Problem to solve: Print, in exact form, the lines below from the one containing "Ablehnen (218, 1335)" through the one containing "Book a demo (330, 16)", and omit all others.

Information shown:
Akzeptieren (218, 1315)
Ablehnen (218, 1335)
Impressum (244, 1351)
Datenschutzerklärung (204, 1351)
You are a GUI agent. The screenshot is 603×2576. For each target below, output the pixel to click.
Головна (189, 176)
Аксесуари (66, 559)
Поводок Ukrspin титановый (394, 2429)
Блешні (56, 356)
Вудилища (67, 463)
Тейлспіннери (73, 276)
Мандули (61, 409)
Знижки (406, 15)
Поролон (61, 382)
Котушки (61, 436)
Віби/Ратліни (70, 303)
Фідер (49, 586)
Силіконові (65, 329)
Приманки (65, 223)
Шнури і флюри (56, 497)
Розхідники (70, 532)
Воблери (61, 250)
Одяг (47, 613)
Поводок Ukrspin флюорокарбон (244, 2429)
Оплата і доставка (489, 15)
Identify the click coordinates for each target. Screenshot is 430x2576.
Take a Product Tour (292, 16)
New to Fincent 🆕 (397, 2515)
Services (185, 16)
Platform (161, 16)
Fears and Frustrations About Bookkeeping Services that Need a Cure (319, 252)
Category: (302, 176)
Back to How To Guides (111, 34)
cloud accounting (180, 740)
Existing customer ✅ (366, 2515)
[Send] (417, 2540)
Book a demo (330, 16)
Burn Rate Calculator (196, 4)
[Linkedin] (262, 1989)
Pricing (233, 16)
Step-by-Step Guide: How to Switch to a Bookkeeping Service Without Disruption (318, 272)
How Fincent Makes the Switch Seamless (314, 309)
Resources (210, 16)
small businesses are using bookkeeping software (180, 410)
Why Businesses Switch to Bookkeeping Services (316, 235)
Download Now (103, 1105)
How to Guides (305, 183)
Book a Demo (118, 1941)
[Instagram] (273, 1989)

Expected answer:
Ablehnen (218, 1335)
Impressum (244, 1351)
Datenschutzerklärung (204, 1351)
You are a GUI agent. The screenshot is 603×2576. For each target below, output the pixel to click.
Головна (189, 176)
Аксесуари (66, 559)
Поводок Ukrspin титановый (394, 2429)
Блешні (56, 356)
Вудилища (67, 463)
Тейлспіннери (73, 276)
Мандули (61, 409)
Знижки (406, 15)
Поролон (61, 382)
Котушки (61, 436)
Віби/Ратліни (70, 303)
Фідер (49, 586)
Силіконові (65, 329)
Приманки (65, 223)
Шнури і флюри (56, 497)
Розхідники (70, 532)
Воблери (61, 250)
Одяг (47, 613)
Поводок Ukrspin флюорокарбон (244, 2429)
Оплата і доставка (489, 15)
Identify the click coordinates for each target. Screenshot is 430x2576.
Take a Product Tour (292, 16)
New to Fincent 🆕 (397, 2515)
Services (185, 16)
Platform (161, 16)
Fears and Frustrations About Bookkeeping Services that Need a Cure (319, 252)
Category: (302, 176)
Back to How To Guides (111, 34)
cloud accounting (180, 740)
Existing customer ✅ (366, 2515)
[Send] (417, 2540)
Book a demo (330, 16)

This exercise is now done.